[Start of Dataset]

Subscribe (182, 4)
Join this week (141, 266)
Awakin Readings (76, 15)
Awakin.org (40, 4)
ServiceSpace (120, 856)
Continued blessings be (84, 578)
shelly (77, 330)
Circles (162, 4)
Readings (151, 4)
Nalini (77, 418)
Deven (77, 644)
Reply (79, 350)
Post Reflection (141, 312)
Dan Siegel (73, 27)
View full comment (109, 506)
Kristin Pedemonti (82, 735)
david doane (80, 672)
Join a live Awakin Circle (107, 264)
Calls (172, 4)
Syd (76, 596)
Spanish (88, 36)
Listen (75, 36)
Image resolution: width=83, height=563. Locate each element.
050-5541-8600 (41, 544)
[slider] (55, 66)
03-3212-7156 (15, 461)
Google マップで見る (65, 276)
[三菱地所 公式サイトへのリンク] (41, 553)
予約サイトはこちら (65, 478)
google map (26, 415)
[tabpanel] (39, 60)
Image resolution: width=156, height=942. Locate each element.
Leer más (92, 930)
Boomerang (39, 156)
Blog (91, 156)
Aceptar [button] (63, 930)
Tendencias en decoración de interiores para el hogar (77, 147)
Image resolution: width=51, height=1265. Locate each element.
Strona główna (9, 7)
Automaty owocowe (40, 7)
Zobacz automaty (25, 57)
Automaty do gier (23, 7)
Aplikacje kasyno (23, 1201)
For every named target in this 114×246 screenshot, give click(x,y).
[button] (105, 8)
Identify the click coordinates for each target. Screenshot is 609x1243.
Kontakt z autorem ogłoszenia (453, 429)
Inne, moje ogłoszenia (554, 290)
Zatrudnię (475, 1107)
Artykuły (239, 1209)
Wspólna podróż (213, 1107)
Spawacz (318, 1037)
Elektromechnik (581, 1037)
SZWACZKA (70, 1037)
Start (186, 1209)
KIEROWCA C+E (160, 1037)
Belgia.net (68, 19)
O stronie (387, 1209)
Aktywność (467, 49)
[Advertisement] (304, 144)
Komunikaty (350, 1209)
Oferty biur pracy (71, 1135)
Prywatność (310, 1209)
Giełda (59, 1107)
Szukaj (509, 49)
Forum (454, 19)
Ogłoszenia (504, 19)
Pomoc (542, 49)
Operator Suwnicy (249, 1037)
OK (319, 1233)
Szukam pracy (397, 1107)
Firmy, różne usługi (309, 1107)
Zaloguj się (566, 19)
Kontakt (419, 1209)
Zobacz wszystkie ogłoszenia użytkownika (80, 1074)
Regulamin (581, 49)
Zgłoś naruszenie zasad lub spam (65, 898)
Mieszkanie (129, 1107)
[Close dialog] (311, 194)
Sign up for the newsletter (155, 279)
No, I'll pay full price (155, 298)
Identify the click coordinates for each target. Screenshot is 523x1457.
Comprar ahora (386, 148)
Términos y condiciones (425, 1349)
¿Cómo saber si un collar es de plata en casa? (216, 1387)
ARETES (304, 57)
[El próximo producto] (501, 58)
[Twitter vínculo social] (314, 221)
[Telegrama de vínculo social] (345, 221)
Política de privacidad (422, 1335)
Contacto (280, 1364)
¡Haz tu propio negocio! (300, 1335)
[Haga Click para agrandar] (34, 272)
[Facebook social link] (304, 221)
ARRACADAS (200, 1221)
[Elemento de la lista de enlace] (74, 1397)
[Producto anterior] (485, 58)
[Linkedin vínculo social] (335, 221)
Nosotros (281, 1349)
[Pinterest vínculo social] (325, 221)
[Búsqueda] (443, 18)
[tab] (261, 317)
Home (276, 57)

[End of Dataset]

> _Written instruction_:
Please arrange every line of the records above as a JSON list of strings, one string per line, with blank lines left out.

> _Result of this task_:
[
  "Subscribe (182, 4)",
  "Join this week (141, 266)",
  "Awakin Readings (76, 15)",
  "Awakin.org (40, 4)",
  "ServiceSpace (120, 856)",
  "Continued blessings be (84, 578)",
  "shelly (77, 330)",
  "Circles (162, 4)",
  "Readings (151, 4)",
  "Nalini (77, 418)",
  "Deven (77, 644)",
  "Reply (79, 350)",
  "Post Reflection (141, 312)",
  "Dan Siegel (73, 27)",
  "View full comment (109, 506)",
  "Kristin Pedemonti (82, 735)",
  "david doane (80, 672)",
  "Join a live Awakin Circle (107, 264)",
  "Calls (172, 4)",
  "Syd (76, 596)",
  "Spanish (88, 36)",
  "Listen (75, 36)",
  "Image resolution: width=83, height=563. Locate each element.",
  "050-5541-8600 (41, 544)",
  "[slider] (55, 66)",
  "03-3212-7156 (15, 461)",
  "Google マップで見る (65, 276)",
  "[三菱地所 公式サイトへのリンク] (41, 553)",
  "予約サイトはこちら (65, 478)",
  "google map (26, 415)",
  "[tabpanel] (39, 60)",
  "Image resolution: width=156, height=942. Locate each element.",
  "Leer más (92, 930)",
  "Boomerang (39, 156)",
  "Blog (91, 156)",
  "Aceptar [button] (63, 930)",
  "Tendencias en decoración de interiores para el hogar (77, 147)",
  "Image resolution: width=51, height=1265. Locate each element.",
  "Strona główna (9, 7)",
  "Automaty owocowe (40, 7)",
  "Zobacz automaty (25, 57)",
  "Automaty do gier (23, 7)",
  "Aplikacje kasyno (23, 1201)",
  "For every named target in this 114×246 screenshot, give click(x,y).",
  "[button] (105, 8)",
  "Identify the click coordinates for each target. Screenshot is 609x1243.",
  "Kontakt z autorem ogłoszenia (453, 429)",
  "Inne, moje ogłoszenia (554, 290)",
  "Zatrudnię (475, 1107)",
  "Artykuły (239, 1209)",
  "Wspólna podróż (213, 1107)",
  "Spawacz (318, 1037)",
  "Elektromechnik (581, 1037)",
  "SZWACZKA (70, 1037)",
  "Start (186, 1209)",
  "KIEROWCA C+E (160, 1037)",
  "Belgia.net (68, 19)",
  "O stronie (387, 1209)",
  "Aktywność (467, 49)",
  "[Advertisement] (304, 144)",
  "Komunikaty (350, 1209)",
  "Oferty biur pracy (71, 1135)",
  "Prywatność (310, 1209)",
  "Giełda (59, 1107)",
  "Szukaj (509, 49)",
  "Forum (454, 19)",
  "Ogłoszenia (504, 19)",
  "Pomoc (542, 49)",
  "Operator Suwnicy (249, 1037)",
  "OK (319, 1233)",
  "Szukam pracy (397, 1107)",
  "Firmy, różne usługi (309, 1107)",
  "Zaloguj się (566, 19)",
  "Kontakt (419, 1209)",
  "Zobacz wszystkie ogłoszenia użytkownika (80, 1074)",
  "Regulamin (581, 49)",
  "Zgłoś naruszenie zasad lub spam (65, 898)",
  "Mieszkanie (129, 1107)",
  "[Close dialog] (311, 194)",
  "Sign up for the newsletter (155, 279)",
  "No, I'll pay full price (155, 298)",
  "Identify the click coordinates for each target. Screenshot is 523x1457.",
  "Comprar ahora (386, 148)",
  "Términos y condiciones (425, 1349)",
  "¿Cómo saber si un collar es de plata en casa? (216, 1387)",
  "ARETES (304, 57)",
  "[El próximo producto] (501, 58)",
  "[Twitter vínculo social] (314, 221)",
  "[Telegrama de vínculo social] (345, 221)",
  "Política de privacidad (422, 1335)",
  "Contacto (280, 1364)",
  "¡Haz tu propio negocio! (300, 1335)",
  "[Haga Click para agrandar] (34, 272)",
  "[Facebook social link] (304, 221)",
  "ARRACADAS (200, 1221)",
  "[Elemento de la lista de enlace] (74, 1397)",
  "[Producto anterior] (485, 58)",
  "[Linkedin vínculo social] (335, 221)",
  "Nosotros (281, 1349)",
  "[Pinterest vínculo social] (325, 221)",
  "[Búsqueda] (443, 18)",
  "[tab] (261, 317)",
  "Home (276, 57)"
]